Um auf die virtuellen Shields zuzugreifen, installiert der Maker zunächst wie folgt die Onesheeld-Bibliothek. Über den Menüpfad Sketch > Include Library > Manage Libraries ... öffnet sich das Fenster Library Manager. Bei Eingabe von "OneSheeld" im Suchfeld rechts oben taucht die gesuchte Bibliothek auf und lässt sich mit einem Knopfdruck installieren:

Installation der OneSheeld-Bibliothek in der Arduino IDE

Um die Bibliothek zu nutzen, sind am Anfang des Arduino-Codes diverse Definitionen notwendig. Diese legen fest, welche virtuellen Shields zum Einsatz kommen sollen, und binden nur die tatsächlich benötigten Codeteile ein:

#define CUSTOM_SETTINGS
// Alle benötigten virtuellen Shields legt
// der Entwickler über #define fest

#define INCLUDE_TEXT_TO_SPEECH_SHIELD
#define INCLUDE_VOICE_RECOGNIZER_SHIELD

/* Zugriff auf die Bibliothek für 1Sheeld und 1Sheeld+ */

#include <OneSheeld.h>

Würde die 1Sheeld-Bibliothek immer naiv alle virtuellen Shields inkludieren, gerieten ressourcenbeschränkte Boards wie Arduino Uno rasch an ihre (Speicher-)Grenzen.

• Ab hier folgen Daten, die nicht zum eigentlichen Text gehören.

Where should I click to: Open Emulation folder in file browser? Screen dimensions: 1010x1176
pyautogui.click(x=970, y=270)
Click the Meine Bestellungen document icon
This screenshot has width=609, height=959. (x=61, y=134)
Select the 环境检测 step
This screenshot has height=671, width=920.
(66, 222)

Das obige Beispiel verwendet die virtuellen Shields Text-to-Speech und Voice Recognition.

In der Methode setup() des Beispiels startet die Kommunikation zwischen Arduino-Firmware und OneSheeld-App via 1Sheeld:

void setup()
{
/* Starte die Kommunikation mit der Smartphone App OneSheeld */

OneSheeld.begin();
...
}

Die eigentliche Zusammenarbeit mit den virtuellen Shields erfolgt überwiegend in loop().

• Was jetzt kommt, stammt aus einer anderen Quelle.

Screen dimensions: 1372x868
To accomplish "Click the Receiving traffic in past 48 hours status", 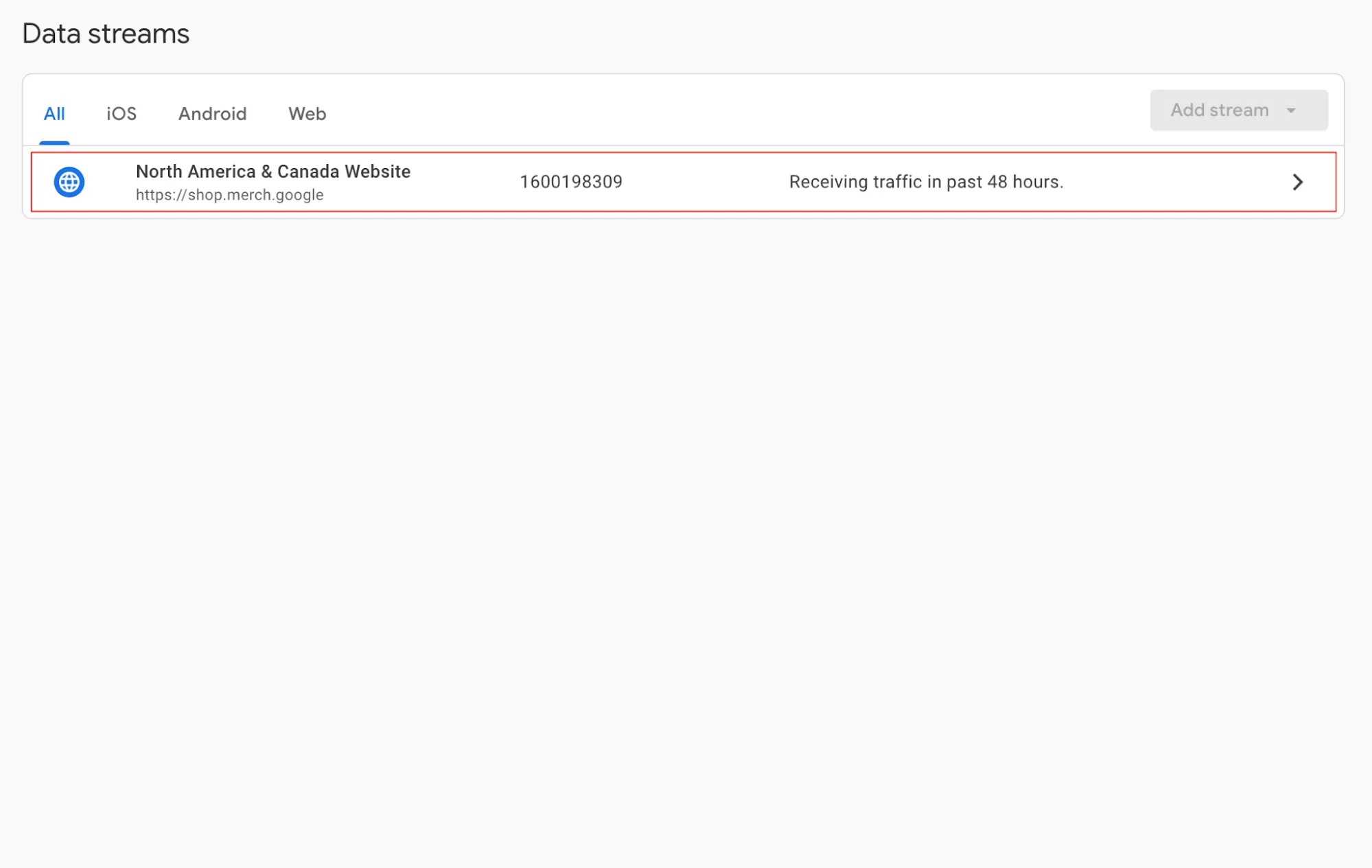I will coord(926,182).
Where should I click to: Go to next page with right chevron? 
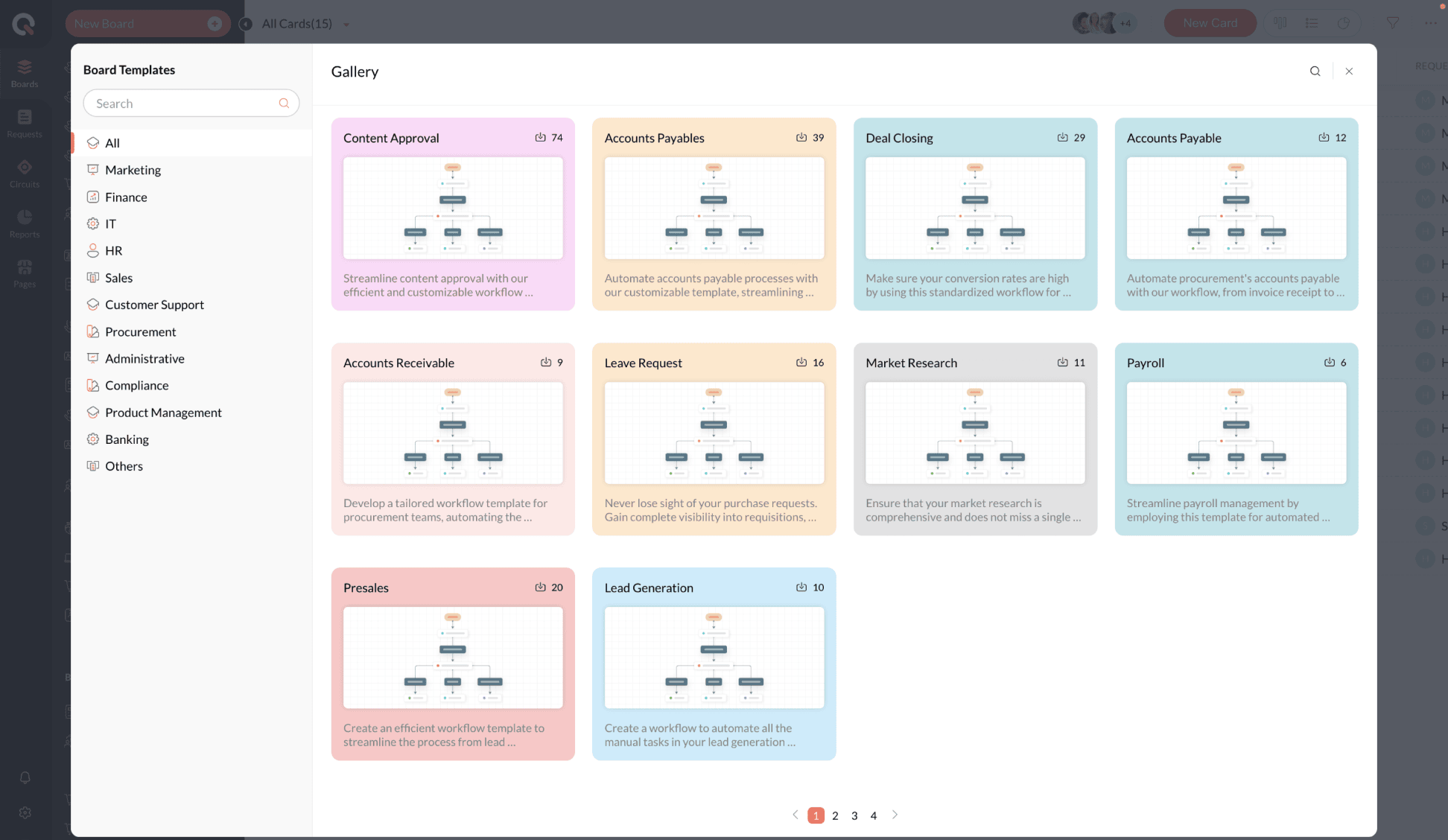point(895,815)
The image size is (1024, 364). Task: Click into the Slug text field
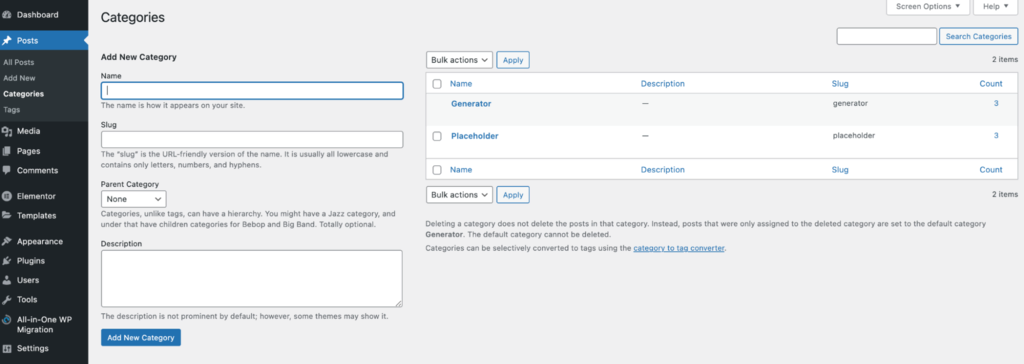pos(252,139)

Das soll exemplarisch das unten abgedruckte Beispiel illustrieren. Zunächst spricht der Benutzer mit Hilfe des VoiceRecognition-UI ein Sprachkommando ins Smartphone. In Reaktion auf den jeweils erkannten Sprachbefehl, erzeugt der Arduino-Sketch eine textuelle Antwort, die das Text-to-Speech-Shield in eine Sprachausgabe am Smartphone umwandelt.

void loop()
{
// Neuen Sprachbefehl über Voice Recognition Shield empfangen?
if(VoiceRecognition.isNewCommandReceived())
{
// Was wurde im letzten Sprachbefehl übermittelt?
if(!strcmp("Guten Morgen", VoiceRecognition.getLastCommand()))
{
// Falls es ein "Guten Morgen" war,
// erzeugen wir über das virtuelle Shield
// TextToSpeech eine entsprechende Sprachausgabe

TextToSpeech.say("Guten Morgen liebe Leser");
}

...

}

Sagt der Benutzer am Smartphone zum Beispiel "Guten Morgen", antwortet 1Sheeld im obigen Sketch mit "Guten Morgen liebe Leser".

Zum Aufspielen des Sketches auf das Arduino-Board stellen Entwickler den Serial-Schalter (Serial Switch) nach rechts auf Schalterstellung "SW". Zur Ausführung dient die linke Schalterstellung "HW".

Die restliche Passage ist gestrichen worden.